A ideia desses "flips", que usa timbres de voz de gente como Marvin Gaye, Cassiano, Tim Maia e James Brown, surgiu na época da treta entre Kendrick Lamar e Drake e tem a aprovação de quase todos os envolvidos nas músicas originais. Eles, aliás, aparecem creditados corretamente no Spotify, e toda monetização só acontece depois que dão um ok.
Nas matérias, como diz o Felipe Vassão naquele vídeo que tirou de mim a ilusão de que eu tava ouvindo uma canção original de décadas atrás, o que se vê é muita empolgação com o fato de que a BLOW RECORDS ser formada apenas por ele, por sua mãe nem saber o que ele faz e por ele usar algumas poucas ferramentas.

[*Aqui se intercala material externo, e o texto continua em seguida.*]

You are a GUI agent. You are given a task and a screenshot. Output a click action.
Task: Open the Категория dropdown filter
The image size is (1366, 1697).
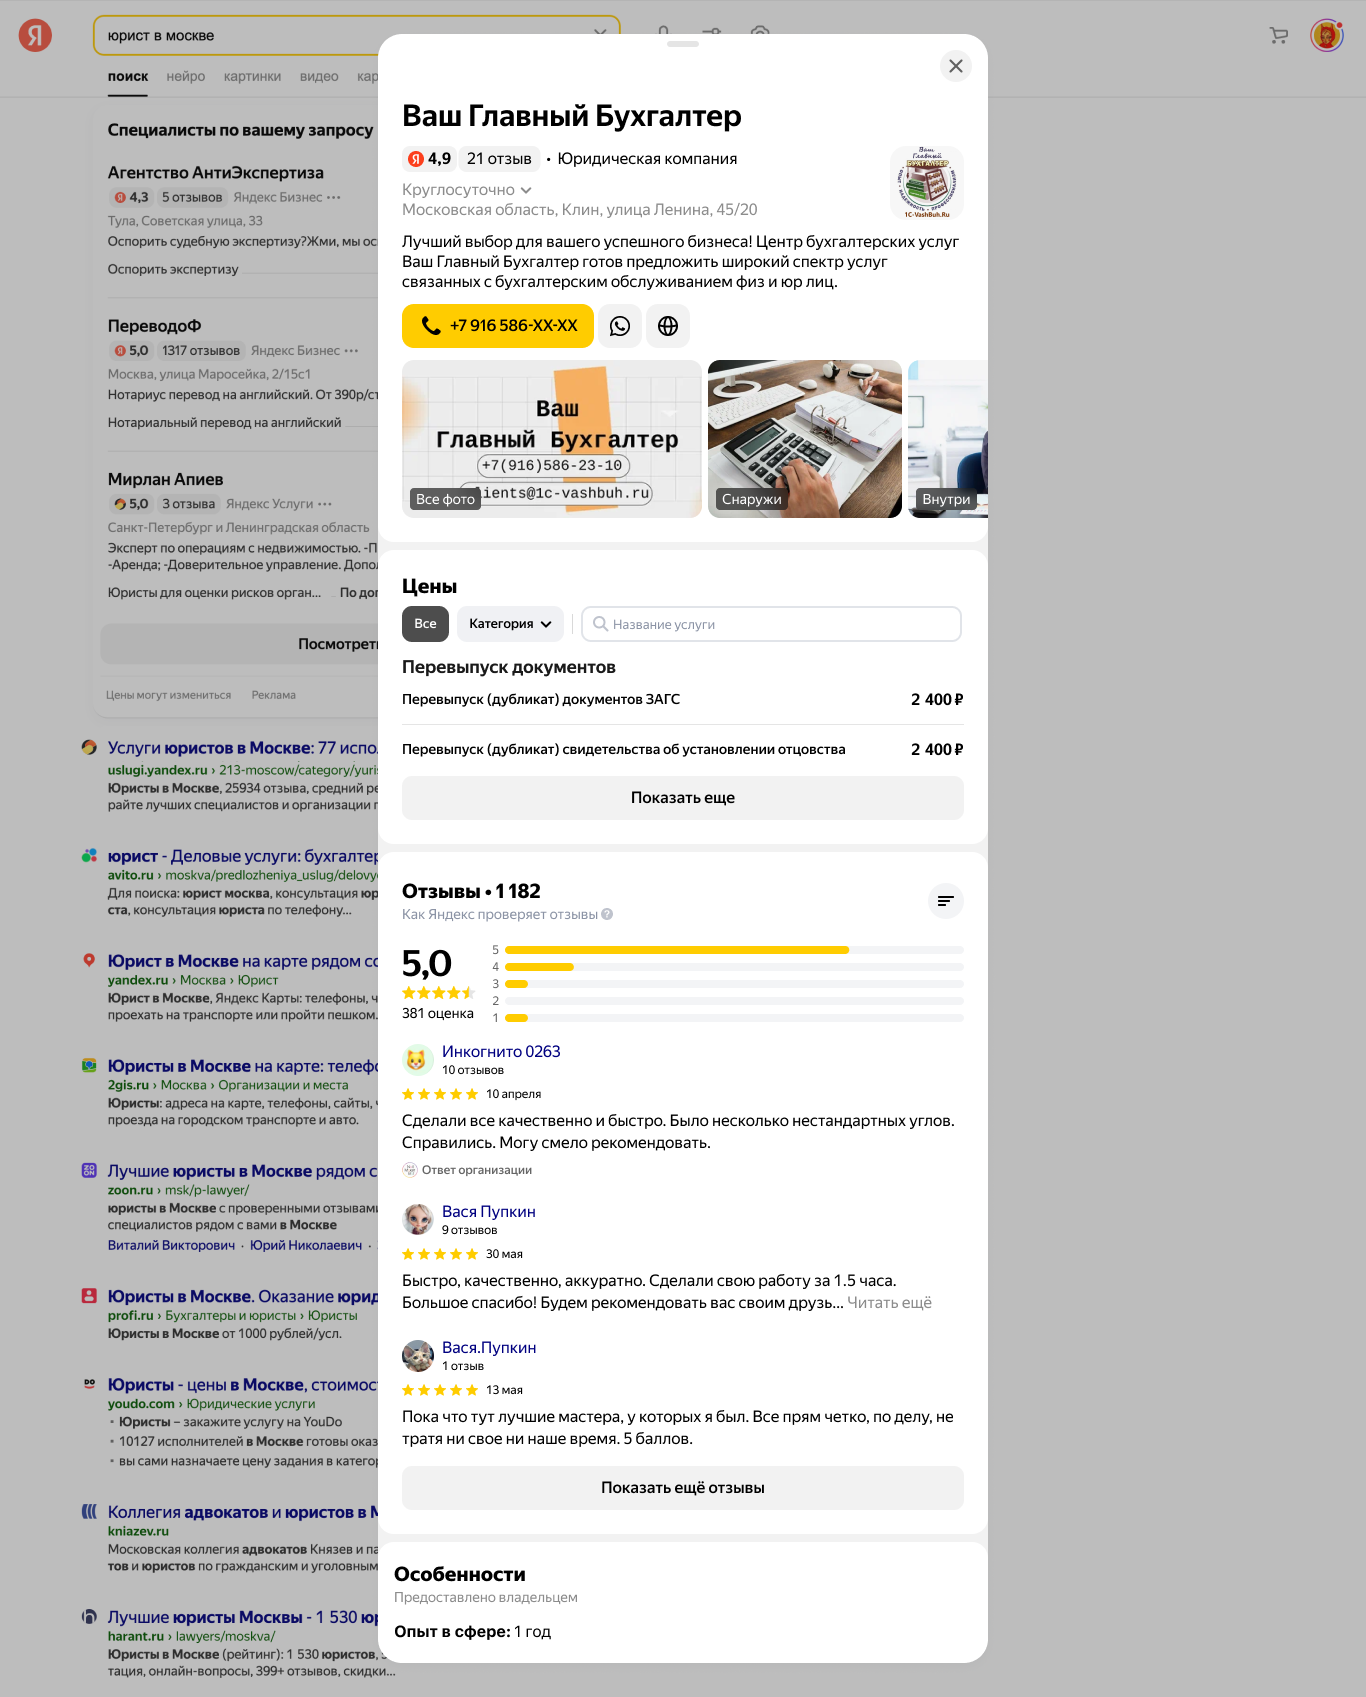(x=510, y=624)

Eu tou tentando odiar menos as coisas. A vida me deixou cínico demais com o que não deveria me afetar tanto, ou não deveria me afetar at all. Sei o quanto isso me custou, pago o preço e se tou aqui nesse exato momento, nesse exato lugar, é por conta disso. Não me arrependo de nada, é bom deixar claro! Mas eu talvez não ficasse falando de Batman VS. Superman em toda oportunidade,se eu pudesse voltar no tempo. Nem inventando oportunidade pra falar, pra ser sincero.
Mas com LLM (Large Language Models ou, em português, Lero-Lero Machines), que todo mundo chama apenas de IA, não dá. Eu não consigo aceitar. Eu abomino os ChatGPT da vida e penso sim, que eu sou diferente de quem usa essas pseudo-ferramentas pra gerar texto, pra fazer ilustrações e outras coisas que as pessoas criam com talento e experiências.
Tipo música.
Acredito que LLMs possam ser ferramentas contra o capitalismo, sim. E, nesse caso, vou usar e incentivar o uso. Pra arrumar seu currículo, pra fazer uma tarefa mais rápida, de pastelaria, no trabalho, enfim. Mas não, a LLM não veio pra ficar. Marisa Maiô até pode ter um texto engraçado, mas a existência daquele conteúdo é problemática em uma série de níveis, além de esteticamente feia e sem absolutamente nenhuma alma. E a LLM não sabe de tudo; usar como ferramenta de busca é um erro gigantesco e pode acabar em morte.
Sim, eu julgo quem consome esses conteúdos, quem lê livros gerados assim, que entra nessas modinhas de seguir um estilo de algum artista que preferia um braço no cu a fazer qualquer coisa com IA. Realize o quanto eu tou me julgando por estar gostando e estar ouvindo BLOW RECORDS.